上式中，i _t＝σ(W _ixx _i+W _ihh _t-1+W _icc _t-1+b _i)，f _t＝σ(W _fxx _t+W _fhh _t-1+W _fcc _t-1+b _f)，其中σ为sigmoid函数。 In the above _{_{formula, i t = σ (W ix}} x i + W ih h t-1 + W ic c t-1 + b i), f t = σ (W fx x t + W fh h t-1 + W _fc c _t-1 +b _f ), where σ is the sigmoid function.

基于复合粒度的LSTM的计算任务并行划分策略，能够更好的实现细粒度下的数据级运算的并行性和粗粒度下的细胞级运算的并行性，通过重组、再分配LSTM中的任务，来提高并行性。在复合粒度网络分配模型中，在不同门和细胞中相同的操作会只执行一次。它将细粒度模型中的门和细胞之间以及粗粒度模型中的阶段之间的依赖操作转换为独立操作。The parallel division strategy of computing tasks based on compound-granularity LSTM can better realize the parallelism of data-level operations under fine-grainedness and the parallelism of cell-level operations under coarse-grainedness. By reorganizing and redistributing tasks in LSTM, Improve parallelism. In the composite granular network allocation model, the same operation in different gates and cells will be executed only once. It converts dependent operations between gates and cells in the fine-grained model and between stages in the coarse-grained model into independent operations.

实施例2。本发明提出的长短时记忆网络的复合粒度近存储近似加速结构包括：近存储近似加速存储模块、矩阵向量运算模块、近存储近似加速运算模块、近存储近似加速运算的功能配置模块。Example 2. The compound granularity near-storage approximate acceleration structure of the long-short-term memory network proposed by the present invention includes: a near-storage approximate acceleration storage module, a matrix vector operation module, a near-storage approximate acceleration operation module, and a functional configuration module for near-storage approximate acceleration operation.

其中，首先矩阵向量运算模块用于进行矩阵与向量之间的计算，所获得的计算中间向量数据存储在近存储近似加速存储模块中，并由近存储近似加速存储模块向近存储近似加速运算模块提供各种向量数据，近存储近似加速运算模块用于进行向量与向量之间的计算，近存储近似加速运算的功能配置模块用于对近存储近似加速运算模块进行配置。Among them, first, the matrix vector operation module is used to calculate between the matrix and the vector, and the calculated intermediate vector data obtained is stored in the near storage approximate acceleration storage module, and the near storage approximate acceleration storage module moves to the near storage approximate acceleration calculation module. Provides various vector data. The near-storage approximate acceleration calculation module is used to perform calculations between vectors, and the near-storage approximate acceleration calculation function configuration module is used to configure the near-storage approximate acceleration calculation module.

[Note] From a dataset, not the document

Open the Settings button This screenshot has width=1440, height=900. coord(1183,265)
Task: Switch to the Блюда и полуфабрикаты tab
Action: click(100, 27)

实施例3。本发明提出的长短时记忆网络的复合粒度近存储近似加速结构中，近存储近似加速运算模块的结构如图1所示，该运算模块包括：第一数据存储模块、第二数据存储模块、数据处理单元。需要进行运算的数据分别输入到第一数据存储模块和第二数据存储模块中，运算得到的数据由第一数据存储模块输出。图1中，实线表示数据流，虚线表示配置流。Example 3. In the compound-granularity near-storage approximate acceleration structure of the long-short-term memory network proposed in the present invention, the structure of the near-storage approximate acceleration calculation module is shown in FIG. 1. The calculation module includes: a first data storage module, a second data storage module, and data Processing unit. The data that needs to be calculated are respectively input into the first data storage module and the second data storage module, and the data obtained by the calculation is output by the first data storage module. In Figure 1, the solid line represents the data flow, and the dashed line represents the configuration flow.

第一数据存储模块和第二数据存储单元模块都是大小为1KB的地址存储区，其位宽均为16×16bit，深度均为32，与复合粒度模型相对应。第一部分和S _0i(i＝1，2，……9，A，B)、第二部分和S _1i(i＝1，2，……9，A，B)分别存储在第一数据存储模块和第二数据存储模块。 The first data storage module and the second data storage unit module are both address storage areas with a size of 1KB, with a bit width of 16×16 bits and a depth of 32, corresponding to the compound granularity model. The first part and S _0i (i=1, 2, ... 9, A, B), the second part and S _1i (i=1, 2, ... 9, A, B) are respectively stored in the first data storage module And the second data storage module.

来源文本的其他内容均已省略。